Begin at the line containing "You are a computer-use agent. The" and retype each line through the end of the records exactly. Include nothing else and no pictures.

THE RECORDS:
*-*-*

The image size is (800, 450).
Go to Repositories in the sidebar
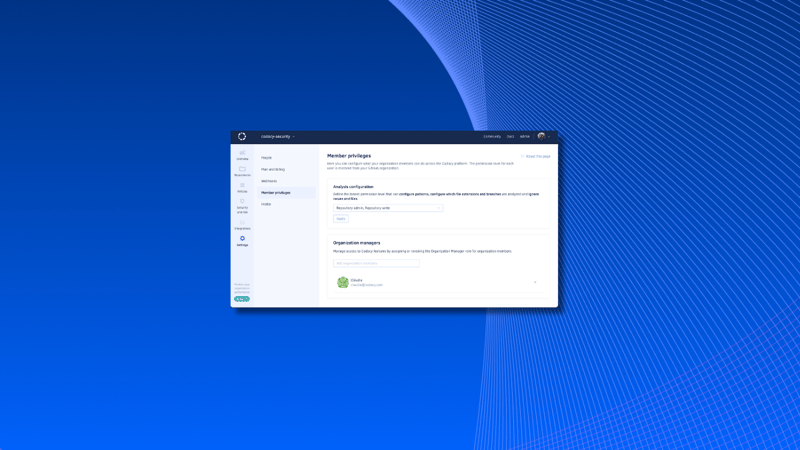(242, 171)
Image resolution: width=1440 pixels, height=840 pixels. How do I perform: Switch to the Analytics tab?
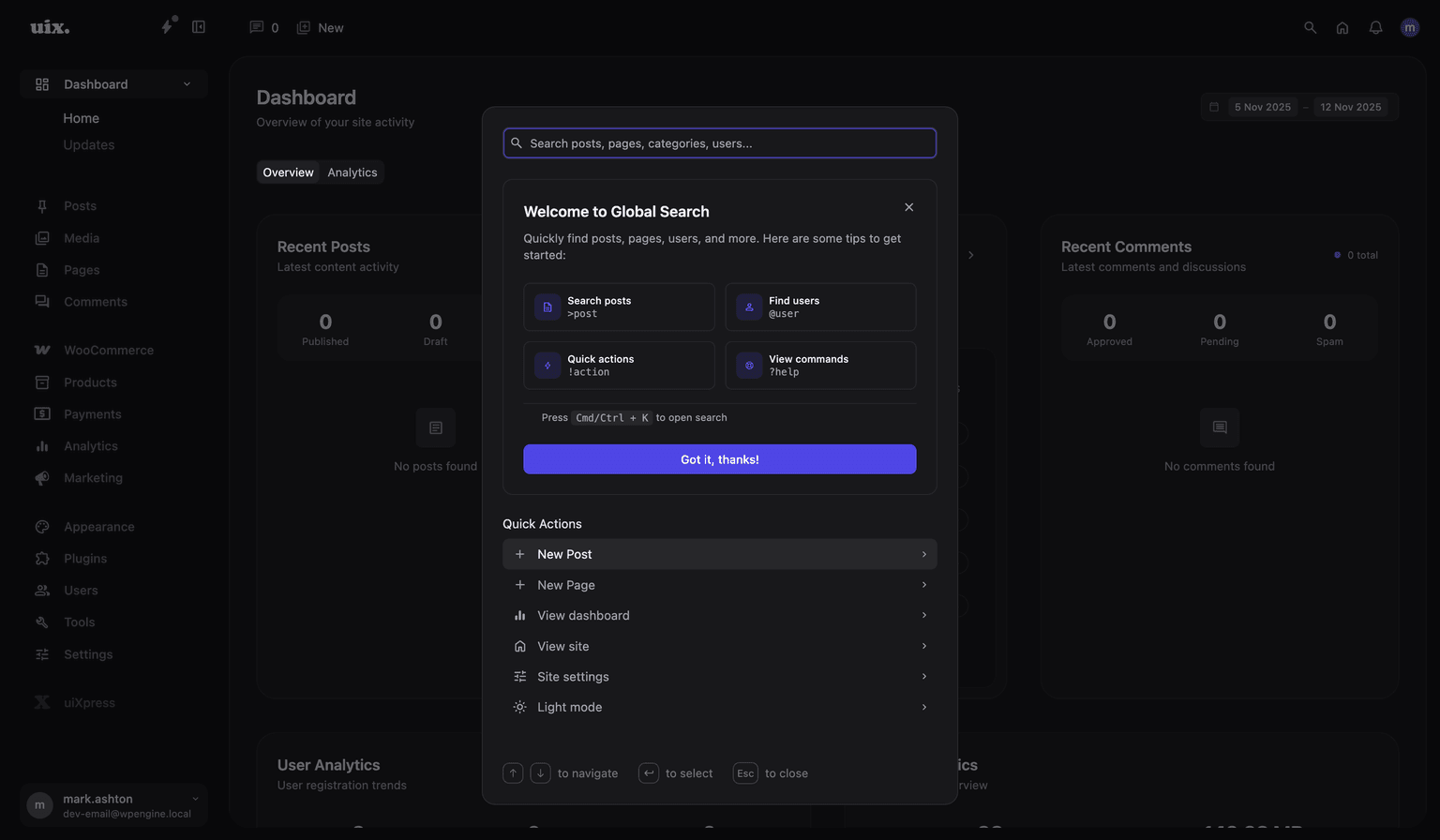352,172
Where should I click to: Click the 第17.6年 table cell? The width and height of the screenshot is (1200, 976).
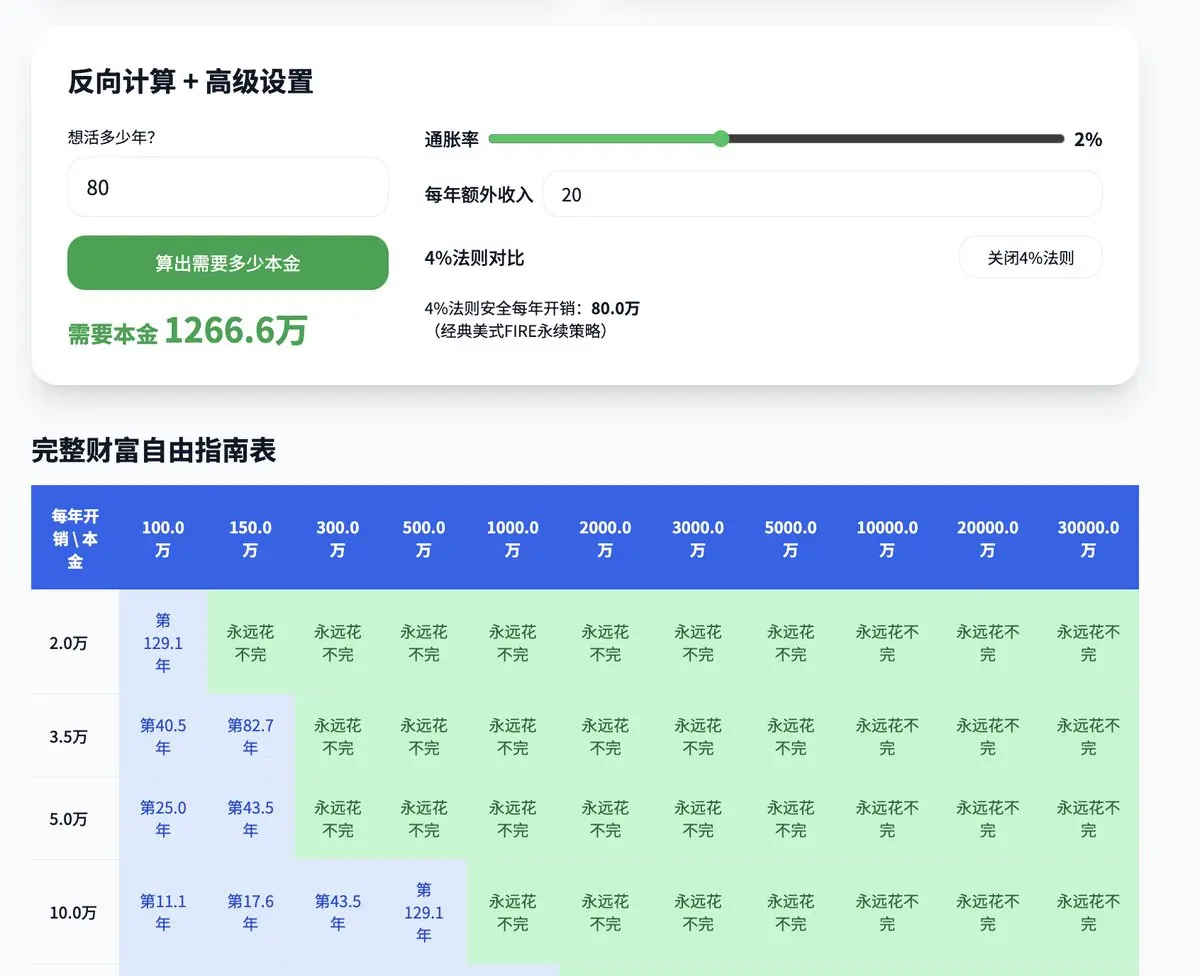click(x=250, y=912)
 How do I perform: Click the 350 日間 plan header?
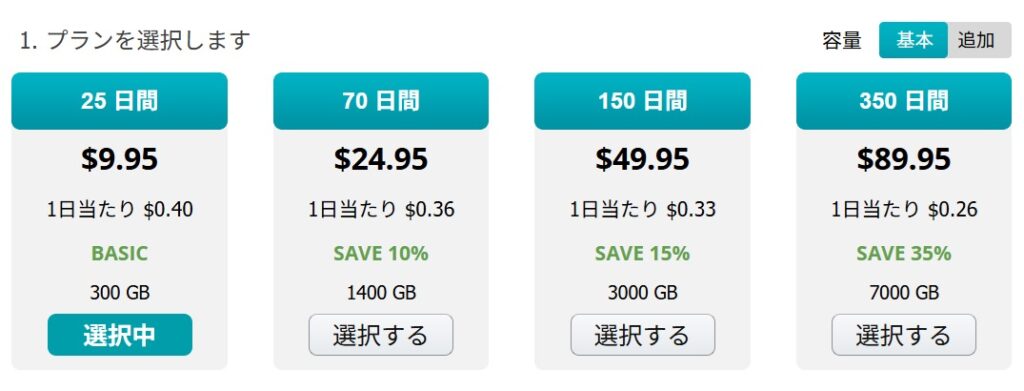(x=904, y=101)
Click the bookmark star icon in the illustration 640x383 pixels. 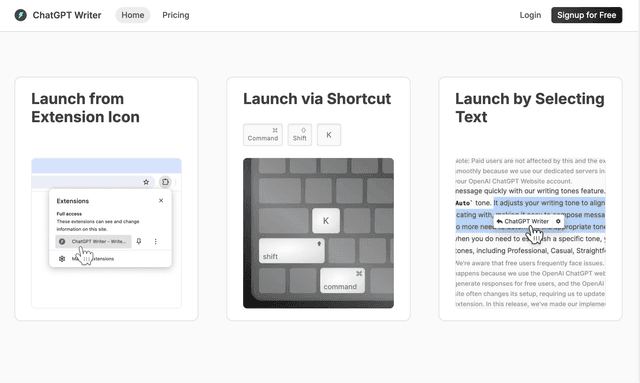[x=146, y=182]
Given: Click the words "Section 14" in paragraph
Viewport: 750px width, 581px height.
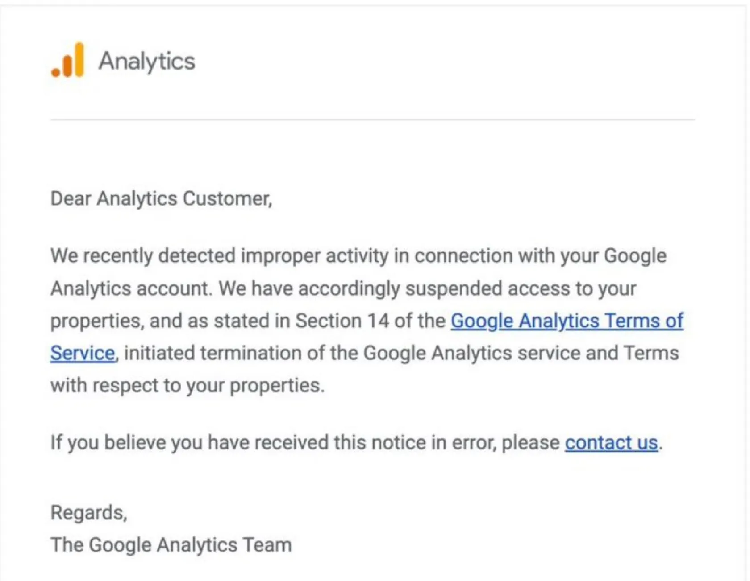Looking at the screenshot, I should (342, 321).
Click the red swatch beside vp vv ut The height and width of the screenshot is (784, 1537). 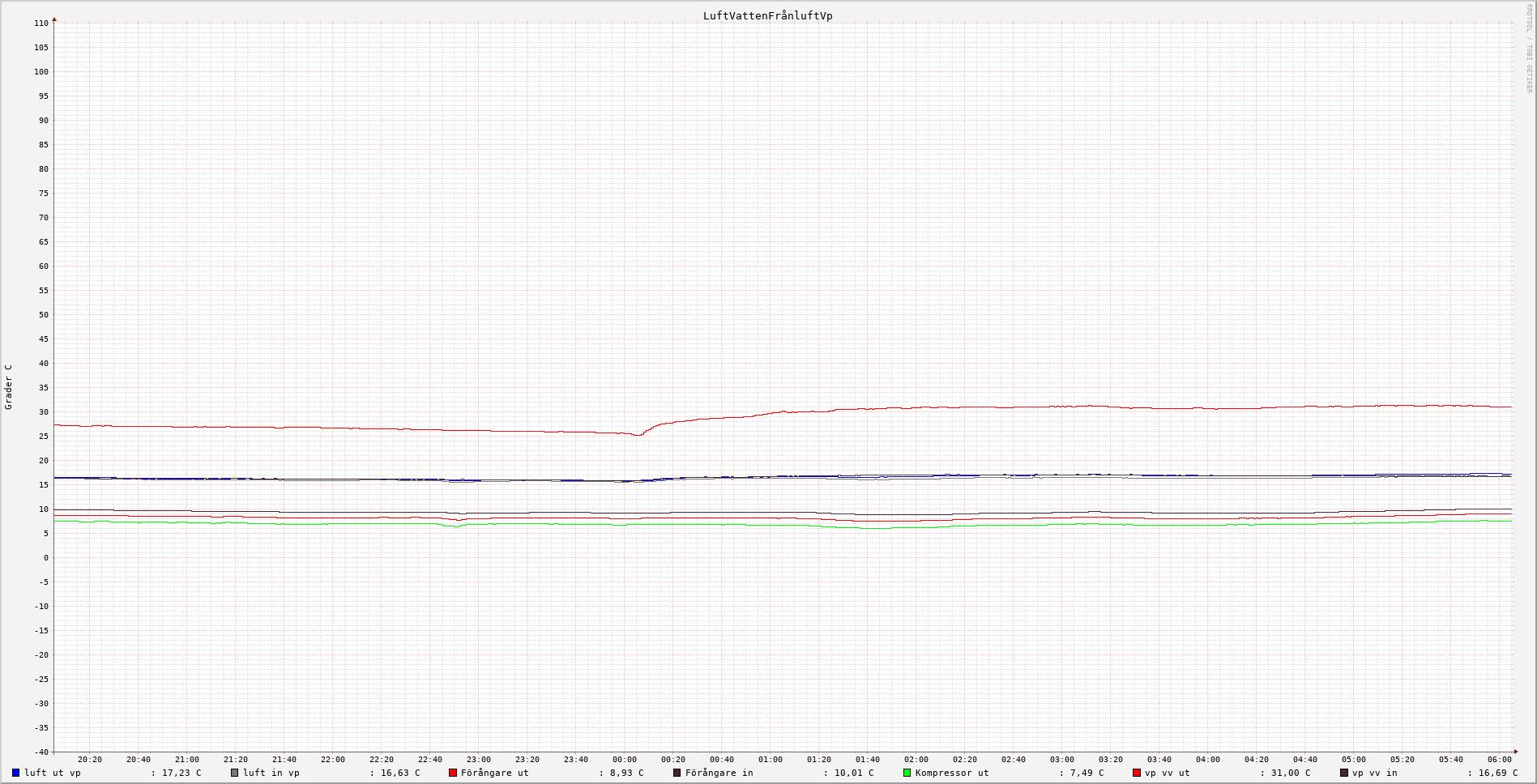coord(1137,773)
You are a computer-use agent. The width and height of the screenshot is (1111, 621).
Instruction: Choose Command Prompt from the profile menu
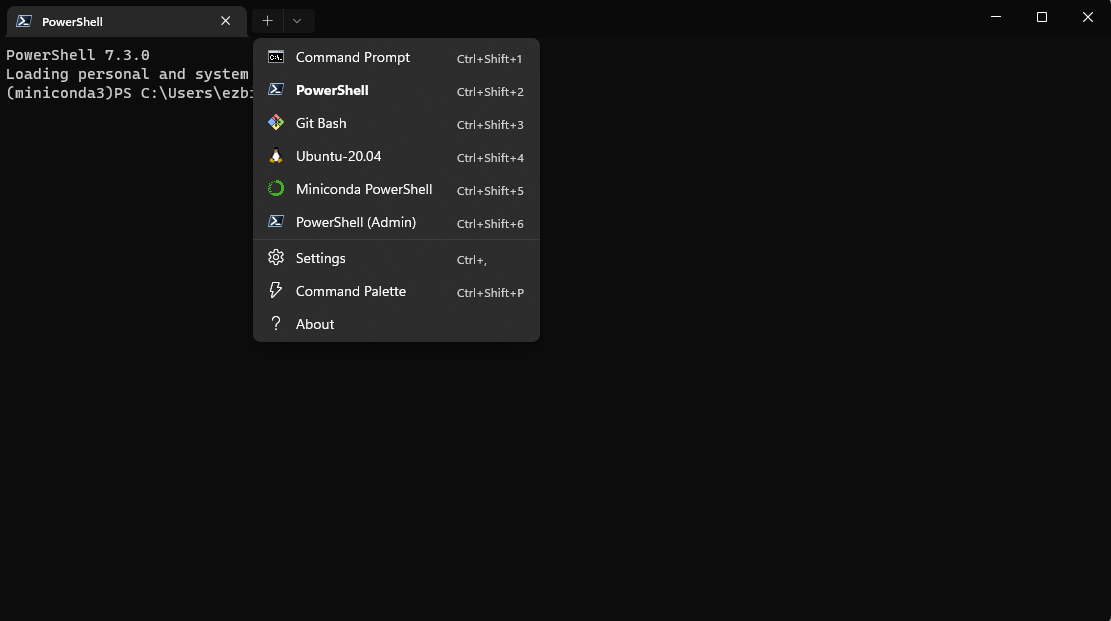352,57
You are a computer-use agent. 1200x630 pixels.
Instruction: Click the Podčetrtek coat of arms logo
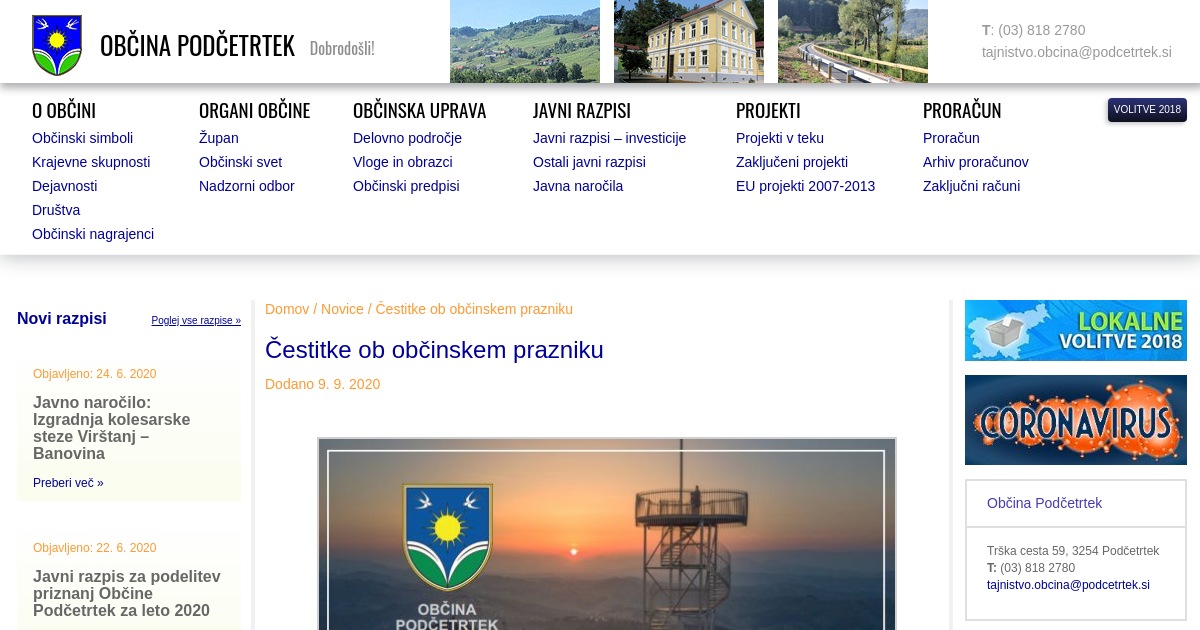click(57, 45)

*-*-*

ANSWER SPACE:
You are a computer-use agent. The width and height of the screenshot is (1111, 621).
Instruction: Choose Command Prompt from the profile menu
352,57
You are a computer-use agent. 1200x630 pixels.
Instruction: Click the Podčetrtek coat of arms logo
click(57, 45)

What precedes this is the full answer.